A emergência de documentos comprovando operações de extermínio por parte do Estado brasileiro nos anos 70 tornam eventos da democracia ocorrências ainda mais graves do que já foram. Segundo relatório de pesquisa realizada pela Universidade Federal de São Paulo em parceria, entre outros, com o Movimento Mães de Maio, fica explícito a chacina de mais de 500 pessoas em uma semana, no mês de maio de 2006. O estudo demonstra que os tiros fatais, na sua grande maioria, foram dados de cima para baixo e na região da cabeça. Ação de extermínio via “processos extra-legais”.

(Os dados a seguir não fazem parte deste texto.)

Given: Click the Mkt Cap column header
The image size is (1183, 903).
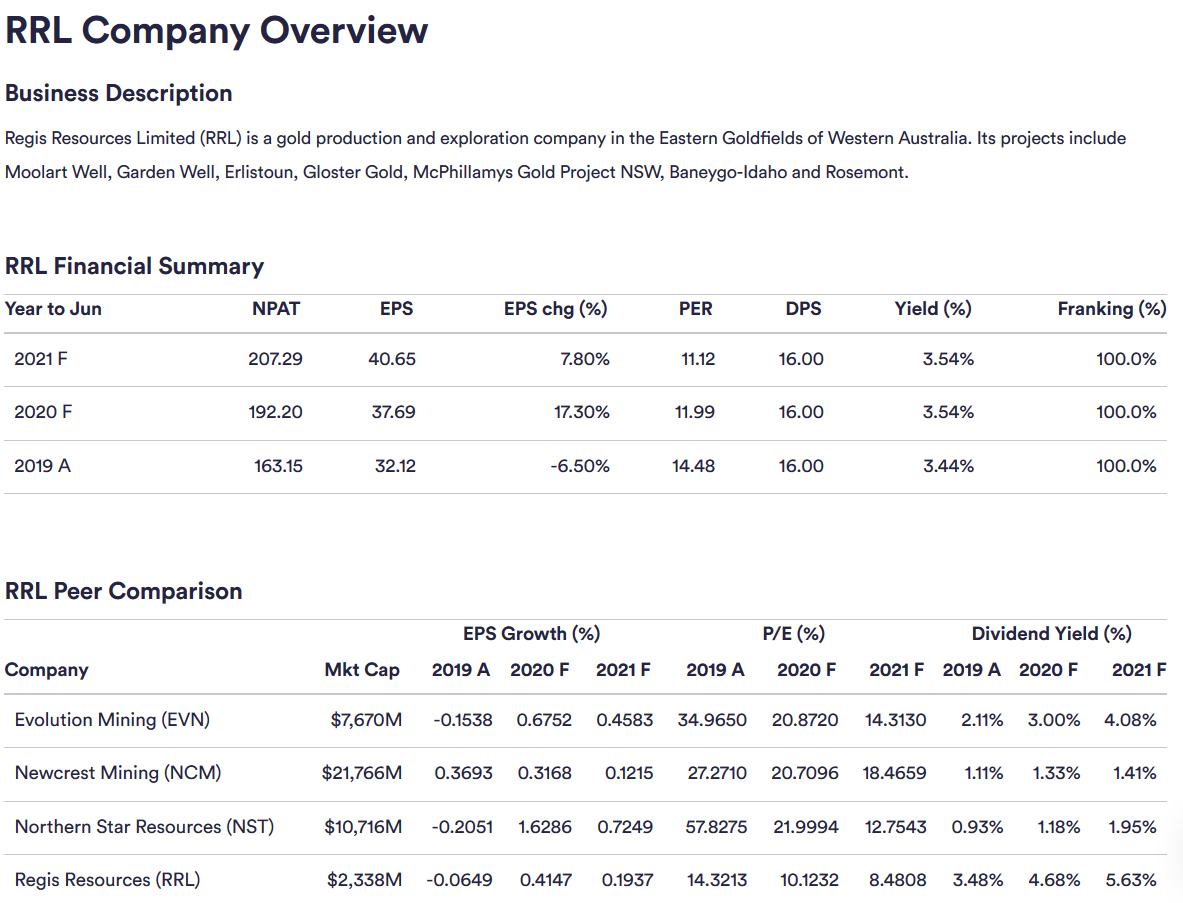Looking at the screenshot, I should point(362,670).
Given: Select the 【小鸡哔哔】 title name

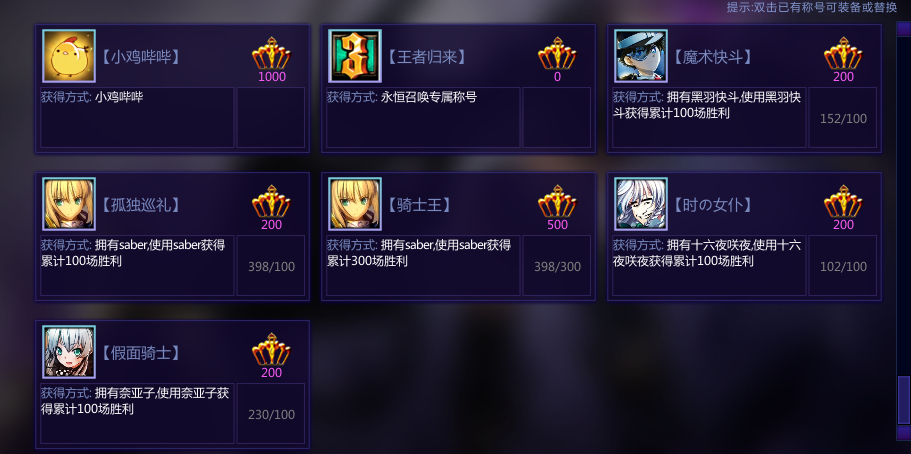Looking at the screenshot, I should point(140,56).
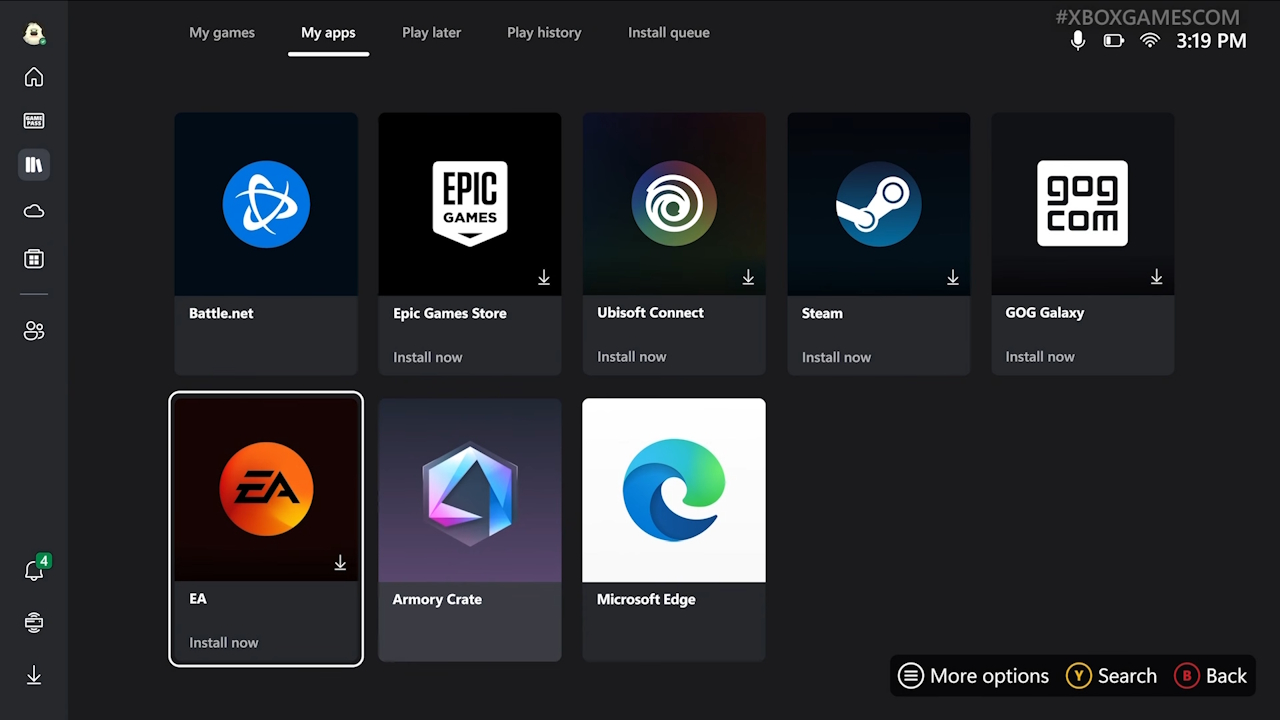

Apesar de haver no país uma razoável lei de informação, não tivemos acesso aos arquivos militares da ditadura. Nem mesmo a Comissão Nacional da Verdade obteve tais documentos. Sim, as Forças Armadas alegam que foram destruídos. Mas isto nunca foi comprovado. São apenas breves declarações em ofícios burocratizados. Não houve até hoje qualquer prova de que realmente tenham sido destruídos. Ao contrário, em alguns poucos momentos do pós ditadura surgiram documentos militares acerca do processo repressivo.

Bem como, sobre os crimes de maio de 2006, não houve apuração e os documentos oficiais que comprovam o extermínio não foram considerados. A maior parte dos laudos médicos legais comprovam a chacina. O Estado brasileiro, à época, não quis federalizar as investigações, medida necessária devido ao envolvimento de forças policiais do Estado de SP.

Conhecer hoje o que fizeram Geisel e companhia, diante do quadro de violência e terrorismo de Estado em que vivemos, demanda medidas criativas e inusitadas, sem as quais não há como efetivar processos de democratização. É preciso uma outra comissão da verdade para apurar os crimes do Estado em democracia e relacionando-os às estruturas já expostas pelo relatório da CNV.

Paralelamente, seria fundamental reinterpretar a Lei de Anistia de 1979, tornando puníveis as graves violações de direitos, em especial os desaparecimentos forçados, o que exporia um modus operandi ainda em prática nas polícias atuais e ainda poderia atingir a cultura de impunidade em vigor.

Por fim, a possibilidade de termos uma política de segurança pública transparente, não genocida, passa pela abertura dos arquivos militares da ditadura, bem como os referentes às ações das polícias, em especial as militares, que produziram eventos como a “Chacina do Carandiru” ou os “Crimes de Maio”.